(Dataset records Opens)

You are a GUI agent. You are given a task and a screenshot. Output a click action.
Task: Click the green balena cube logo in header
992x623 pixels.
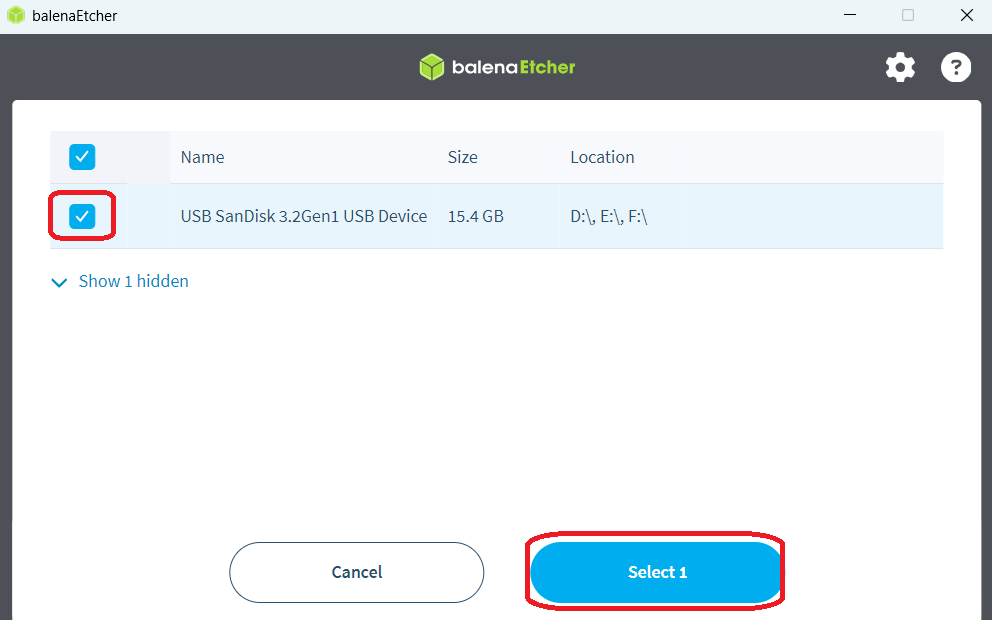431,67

(Dataset records Closes)
(Dataset records Opens)

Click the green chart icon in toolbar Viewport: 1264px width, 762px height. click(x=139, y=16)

(Dataset records Closes)

The problem ::
Please return every line from the material above where the string "green" occurs.

Exercise solution ::
Task: Click the green balena cube logo in header
Click the green chart icon in toolbar Viewport: 1264px width, 762px height. click(x=139, y=16)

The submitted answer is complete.